I lift her into my arms and squeeze tight. Beyond her, I see tears running down my mother’s face.

“Kirk feels really bad,” Annie says in my ear. “But he was awesome.”

She pulls back and begins chattering with eyes so bright and alive that I can only stare. “The house isn’t messed up too bad. The fire department was so close, and the sprinkler system worked just like it’s supposed to. The back looks bad, all black, but the fire chief already said the damage is mostly superficial.”

“Sam Abrams is going to have a heart attack,” I murmur, looking past her at Mom again.

“Tell Dad how Kirk saved you, Gram!” Annie cries. “Come here, Kirk.”

Hugging my mother, I wave at my old friend. After patting Ervin on the shoulder, Kirk limps toward us.

“He got burned bad on his leg,” Annie goes on. “But he pushed Gram back through the door when Spider-Man threw the bomb.”

“Spider-Man?” I ask in confusion.

“The guy who threw the bomb was wearing a Spider-Man mask. Kirk said it was a Molotov cocktail.”

I lower her to the street and reach out to take Kirk’s hand.

“I’m so sorry,” he says. “I should’ve reacted quicker.”

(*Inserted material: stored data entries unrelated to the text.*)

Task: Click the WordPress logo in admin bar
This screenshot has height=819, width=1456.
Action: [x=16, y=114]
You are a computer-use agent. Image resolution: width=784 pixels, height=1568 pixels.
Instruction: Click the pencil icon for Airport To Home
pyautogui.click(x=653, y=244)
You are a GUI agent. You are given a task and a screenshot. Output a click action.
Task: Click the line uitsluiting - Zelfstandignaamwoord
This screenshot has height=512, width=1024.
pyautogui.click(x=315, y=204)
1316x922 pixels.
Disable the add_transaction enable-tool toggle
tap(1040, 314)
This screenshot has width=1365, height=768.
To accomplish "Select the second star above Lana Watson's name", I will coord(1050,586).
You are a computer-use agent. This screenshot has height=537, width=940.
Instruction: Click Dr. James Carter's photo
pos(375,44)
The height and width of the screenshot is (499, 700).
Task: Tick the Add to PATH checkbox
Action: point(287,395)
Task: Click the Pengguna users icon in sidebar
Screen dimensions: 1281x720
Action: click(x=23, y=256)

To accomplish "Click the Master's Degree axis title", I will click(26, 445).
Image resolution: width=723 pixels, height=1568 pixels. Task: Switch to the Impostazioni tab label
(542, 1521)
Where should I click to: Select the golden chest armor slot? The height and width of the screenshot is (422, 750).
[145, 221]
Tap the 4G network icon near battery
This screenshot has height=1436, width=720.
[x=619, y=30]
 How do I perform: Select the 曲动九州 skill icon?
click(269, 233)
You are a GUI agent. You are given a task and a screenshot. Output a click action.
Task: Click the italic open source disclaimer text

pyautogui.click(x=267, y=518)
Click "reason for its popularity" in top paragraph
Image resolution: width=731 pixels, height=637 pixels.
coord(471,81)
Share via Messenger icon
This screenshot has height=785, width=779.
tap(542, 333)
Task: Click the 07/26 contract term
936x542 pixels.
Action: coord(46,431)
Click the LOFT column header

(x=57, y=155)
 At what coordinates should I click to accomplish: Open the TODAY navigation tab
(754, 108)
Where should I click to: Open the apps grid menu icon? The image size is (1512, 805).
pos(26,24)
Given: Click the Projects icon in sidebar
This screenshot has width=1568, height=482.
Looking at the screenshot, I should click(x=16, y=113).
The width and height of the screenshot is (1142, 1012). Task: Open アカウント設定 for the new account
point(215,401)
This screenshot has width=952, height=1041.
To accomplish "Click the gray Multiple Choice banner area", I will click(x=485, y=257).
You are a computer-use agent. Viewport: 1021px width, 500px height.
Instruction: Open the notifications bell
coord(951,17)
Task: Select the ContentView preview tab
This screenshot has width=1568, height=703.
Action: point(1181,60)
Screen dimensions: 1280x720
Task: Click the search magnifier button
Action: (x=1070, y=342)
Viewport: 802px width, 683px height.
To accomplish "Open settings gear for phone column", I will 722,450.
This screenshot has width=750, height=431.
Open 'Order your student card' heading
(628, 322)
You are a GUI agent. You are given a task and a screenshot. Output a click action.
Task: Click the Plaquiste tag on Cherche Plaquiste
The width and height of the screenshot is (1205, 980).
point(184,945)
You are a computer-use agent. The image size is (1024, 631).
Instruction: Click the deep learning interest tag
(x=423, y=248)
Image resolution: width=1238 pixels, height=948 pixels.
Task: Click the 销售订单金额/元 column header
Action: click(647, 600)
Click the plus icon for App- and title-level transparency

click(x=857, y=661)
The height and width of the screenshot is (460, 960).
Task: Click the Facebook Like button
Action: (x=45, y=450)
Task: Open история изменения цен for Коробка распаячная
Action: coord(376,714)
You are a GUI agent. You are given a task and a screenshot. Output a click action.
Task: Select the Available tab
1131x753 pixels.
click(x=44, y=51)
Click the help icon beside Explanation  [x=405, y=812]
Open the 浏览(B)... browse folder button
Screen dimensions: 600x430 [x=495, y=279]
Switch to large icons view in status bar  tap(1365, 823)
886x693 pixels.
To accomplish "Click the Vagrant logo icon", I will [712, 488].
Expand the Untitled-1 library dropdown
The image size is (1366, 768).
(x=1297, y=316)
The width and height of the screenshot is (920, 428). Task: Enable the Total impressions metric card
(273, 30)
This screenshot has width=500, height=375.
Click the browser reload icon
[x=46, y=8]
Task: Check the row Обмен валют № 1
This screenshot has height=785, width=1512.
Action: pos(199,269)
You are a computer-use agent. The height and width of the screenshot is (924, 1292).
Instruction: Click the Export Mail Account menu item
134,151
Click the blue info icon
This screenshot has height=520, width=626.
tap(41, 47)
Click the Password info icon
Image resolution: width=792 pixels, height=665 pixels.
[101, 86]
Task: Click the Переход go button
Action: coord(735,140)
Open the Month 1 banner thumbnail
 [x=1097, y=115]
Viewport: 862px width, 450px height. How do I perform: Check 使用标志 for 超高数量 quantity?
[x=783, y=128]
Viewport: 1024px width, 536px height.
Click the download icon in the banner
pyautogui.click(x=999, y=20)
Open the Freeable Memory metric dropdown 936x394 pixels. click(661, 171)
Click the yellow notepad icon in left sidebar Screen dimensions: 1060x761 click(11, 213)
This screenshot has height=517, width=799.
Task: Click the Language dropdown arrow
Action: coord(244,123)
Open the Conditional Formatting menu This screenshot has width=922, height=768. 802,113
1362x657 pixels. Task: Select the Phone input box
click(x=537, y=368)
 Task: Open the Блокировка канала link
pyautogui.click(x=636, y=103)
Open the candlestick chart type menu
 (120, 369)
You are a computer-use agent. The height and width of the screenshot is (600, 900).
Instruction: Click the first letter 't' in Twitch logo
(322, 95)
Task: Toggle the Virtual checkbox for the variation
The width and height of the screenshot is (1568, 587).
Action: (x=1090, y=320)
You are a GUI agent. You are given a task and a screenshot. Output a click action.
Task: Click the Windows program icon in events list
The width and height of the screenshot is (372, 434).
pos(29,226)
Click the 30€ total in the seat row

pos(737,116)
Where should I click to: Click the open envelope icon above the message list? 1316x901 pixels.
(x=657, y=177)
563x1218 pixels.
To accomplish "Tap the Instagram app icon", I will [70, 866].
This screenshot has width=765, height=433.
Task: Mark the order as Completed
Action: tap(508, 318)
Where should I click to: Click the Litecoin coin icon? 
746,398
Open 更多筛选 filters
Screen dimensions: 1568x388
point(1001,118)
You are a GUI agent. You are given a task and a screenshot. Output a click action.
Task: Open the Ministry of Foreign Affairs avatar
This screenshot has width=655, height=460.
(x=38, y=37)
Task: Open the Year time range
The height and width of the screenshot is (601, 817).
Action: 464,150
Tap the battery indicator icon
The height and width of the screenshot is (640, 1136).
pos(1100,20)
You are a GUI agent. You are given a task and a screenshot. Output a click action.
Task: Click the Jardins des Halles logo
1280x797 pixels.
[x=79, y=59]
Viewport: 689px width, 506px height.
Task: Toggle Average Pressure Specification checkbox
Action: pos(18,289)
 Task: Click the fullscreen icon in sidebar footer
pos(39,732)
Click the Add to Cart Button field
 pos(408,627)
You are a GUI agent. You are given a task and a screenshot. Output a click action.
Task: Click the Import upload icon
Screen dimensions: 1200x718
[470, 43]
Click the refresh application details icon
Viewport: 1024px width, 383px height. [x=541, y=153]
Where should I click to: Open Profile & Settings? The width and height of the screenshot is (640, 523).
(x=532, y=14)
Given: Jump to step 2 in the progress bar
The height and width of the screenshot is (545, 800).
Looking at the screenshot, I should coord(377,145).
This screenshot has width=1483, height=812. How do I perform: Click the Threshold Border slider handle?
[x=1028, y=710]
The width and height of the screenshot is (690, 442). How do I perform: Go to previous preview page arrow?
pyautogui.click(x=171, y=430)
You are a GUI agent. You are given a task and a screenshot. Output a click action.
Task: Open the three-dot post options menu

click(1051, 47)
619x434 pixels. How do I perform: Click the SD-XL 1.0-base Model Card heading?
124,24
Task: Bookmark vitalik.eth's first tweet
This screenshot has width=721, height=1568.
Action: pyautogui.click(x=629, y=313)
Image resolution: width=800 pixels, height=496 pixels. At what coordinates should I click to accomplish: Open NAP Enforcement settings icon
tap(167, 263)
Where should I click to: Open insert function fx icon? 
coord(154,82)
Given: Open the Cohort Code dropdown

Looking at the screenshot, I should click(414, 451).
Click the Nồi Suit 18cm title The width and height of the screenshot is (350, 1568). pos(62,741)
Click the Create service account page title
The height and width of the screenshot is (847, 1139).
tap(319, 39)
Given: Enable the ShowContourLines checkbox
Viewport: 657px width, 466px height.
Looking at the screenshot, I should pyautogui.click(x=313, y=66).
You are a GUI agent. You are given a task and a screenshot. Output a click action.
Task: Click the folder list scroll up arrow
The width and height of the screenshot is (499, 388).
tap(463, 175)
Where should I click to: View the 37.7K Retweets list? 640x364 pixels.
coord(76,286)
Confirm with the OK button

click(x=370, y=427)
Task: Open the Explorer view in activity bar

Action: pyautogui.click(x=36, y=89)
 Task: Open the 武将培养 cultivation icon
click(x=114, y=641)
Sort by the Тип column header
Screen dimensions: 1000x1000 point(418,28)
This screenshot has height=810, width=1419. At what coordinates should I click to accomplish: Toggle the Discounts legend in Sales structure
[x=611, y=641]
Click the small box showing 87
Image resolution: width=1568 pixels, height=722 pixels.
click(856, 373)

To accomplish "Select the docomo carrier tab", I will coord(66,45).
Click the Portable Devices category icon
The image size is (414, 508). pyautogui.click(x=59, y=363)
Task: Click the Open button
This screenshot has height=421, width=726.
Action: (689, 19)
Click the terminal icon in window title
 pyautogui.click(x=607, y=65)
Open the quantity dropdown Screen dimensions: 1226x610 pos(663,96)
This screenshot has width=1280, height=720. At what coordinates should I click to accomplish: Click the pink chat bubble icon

“Don’t be stupid, man. You did great. I’m just glad you’re alive. You obviously went far beyond the call of duty.”

“He did,” Mom says. “He was wonderful.”

“I’ll second that,” John Kaiser says from behind me.

As I turn back to Kaiser, my cell phone rings. I take it from my pocket and check the LCD, then stop. The screen reads JORDAN GLASS.

“Dad, listen,” Annie says, pulling on my arm.

“Hang on, babe.” Jordan must have tried to reach Kaiser and failed, then decided to try me. But if my memory serves, she ought to be winging her way to Cuba now, or at least headed to the airport. I press SEND and say, “Hello? Jordan?”

“Penn, yeah, it’s me.”

“What’s going on? Are you trying to reach John?”

Kaiser moves around in front of me, his eyebrows raised.

“No, I wanted you. I’m worried about Caitlin.”

Thirty yards to my right, a window shatters and falls to the ground. I whirl and see a fireman aiming his hose into the new opening in the house.

Kaiser is still looking hard at me, but I signal for him to be patient.

“After we finished with the Lusahatcha sheriff’s people, we split up at an Athens Point gas station. A girl from the Examiner had driven down, and she was supposed to drive Caitlin back to Natchez. Her name was Terry. But as I drove toward Baton Rouge, something told me I ought to be sure they’d done that. So I started calling Caitlin.”

“She didn’t answer?”

“No. She could have been busy, of course, but I had a funny feeling. I kept calling, and her phone started kicking me straight to voice mail. I tried five more times before I called you. Have you heard from her?”

“No. I’ve assumed she was on her way back.”

“What’s the cell reception like between Athens Point and Natchez?”

“Good, most of the way. Couple of dead spots.”

“Maybe that’s it. Or maybe she switched off that phone for some reason. But when I started thinking about her being out of range, I thought of that swamp. We had no reception at all at ground level—only in the chopper. And . . . well, I know how badly she wants to find the Bone Tree. I made her swear that she wouldn’t go back until Carl or Danny could help her, but I don’t know. . . .”

“I do. Do you remember the last name of the girl she’s supposed to be with?”

“Terry, that’s all I know. She works in marketing at the paper.”

“Okay, that’s enough to work with. Do you need to talk to John? He’s about five feet away from me.”

“No, listen. I called you because I don’t really have the right to tell John what I know about Caitlin. She has a lead that nobody else did. Henry had found a poacher who claimed to know where the Bone Tree was. The guy didn’t show today, but he sent a map that supposedly showed the tree’s location. Long story short, Caitlin still has that map, or at least a photo I shot of it. Also, she’s not only after old bones from those cold cases. Frank Knox apparently hung on to some kind of document that he used as insurance against Carlos Marcello. It was supposedly written in Russian, and it was supposed to have been kept inside that tree at some point. You know Caitlin. She’s not about to let somebody else get down in there and find that stuff before she does.”